FEATURED ILLUSTRATOR Elizabeth Dulemba



This month's Featured Illustrator is Elizabeth Dulemba. A seasoned children's book author, illustrator, teacher and speaker plus former SCBWI South East administrator in the US, for a while now she's been based in Scotland as a PhD Researcher in the Children’s Literature programme at the University of Glasgow.
See more of Elizabeth's work in her Featured Illustrator Gallery.





These are some of my picture books from 2005-2013

I was born with a pencil in my hand. When I stopped chewing on it, I started drawing and never stopped.
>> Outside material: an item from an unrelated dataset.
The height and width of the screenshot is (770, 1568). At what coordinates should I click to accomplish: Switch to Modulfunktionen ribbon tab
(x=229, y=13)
I was the ‘artist kid’ attached to a drawing pad. It made sense that I got my BFA in Graphic Design from the University of Georgia. That was how you made a living as an artist, or so I thought.

I worked as a graphic designer, art director and in-house illustrator for such companies as Buster Brown Apparel (Snoopy) and The Wood Group (Brock Candy, MoonPie), as well as a high-end communications firm, creating everything from logos, patterns, artwork, characters, and package design, to websites and city signage. But I dreamed of creating picture books like my favourite from childhood, The Golden Book of Elves and Fairies illustrated by Garth Williams.
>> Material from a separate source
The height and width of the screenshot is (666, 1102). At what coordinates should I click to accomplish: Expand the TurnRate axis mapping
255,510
My favourite book illustrated by Garth Williams. I spent hours staring at it as a kid.

When I married, my husband and I moved to a log cabin in the north Georgia mountains, where I went freelance as I pursued my dream. It took three years of experimenting, researching, networking, and advertising to break in with my first illustrated picture book, The Prince’s Diary (Lee & Low). It took seven years to sell my first book as both author and illustrator, Soap, soap, soap ~ Jabón, jabón, jabón (Raven Tree Press). My first novel took ten years, A Bird on Water Street (Sourcebooks). It won 13 literary awards, including Georgia Author of the Year. Yay!
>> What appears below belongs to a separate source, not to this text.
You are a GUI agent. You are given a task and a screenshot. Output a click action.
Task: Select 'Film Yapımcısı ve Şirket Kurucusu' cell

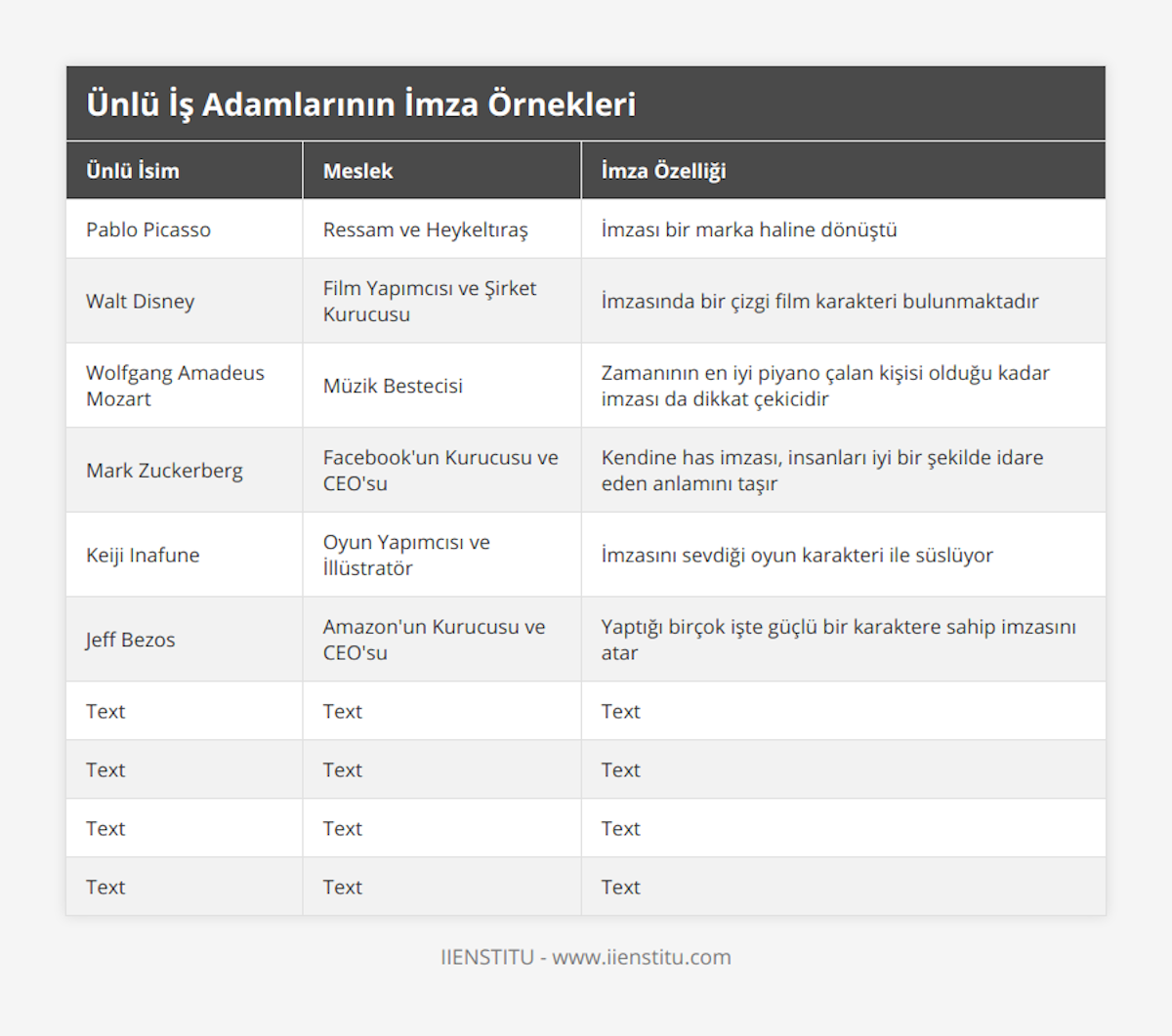point(430,301)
A BIRD ON WATER STREET, winner of 13 literary awards including Georgia Author of the Year. Sourcebooks/Little Pickle Press, 2014

When we moved to Atlanta, I became highly active in SCBWI. I served as Illustrator Coordinator for the southeast SCBWI chapter for over six years. In this capacity, I established annual Illustrators'​ Days, curated gallery shows, created a group website and scholarship program, helping hundreds of promising illustrators on their own paths. My first gallery show, “Storybook Look: Illustrations by Southern Artists,” was so popular, it was picked up by the US National Endowment of the Arts to travel the south for two years. I contributed numerous articles and illustrations to the SCBWI Bulletin, was Magazine Merit Award Winner for a Highlights Magazine Christmas cover, and was named a Volunteer of the Year for my years of service to the SCBWI. I was also invited to become a Board Member for the Georgia Center for the Book, for which I established a coveted state-wide literary award.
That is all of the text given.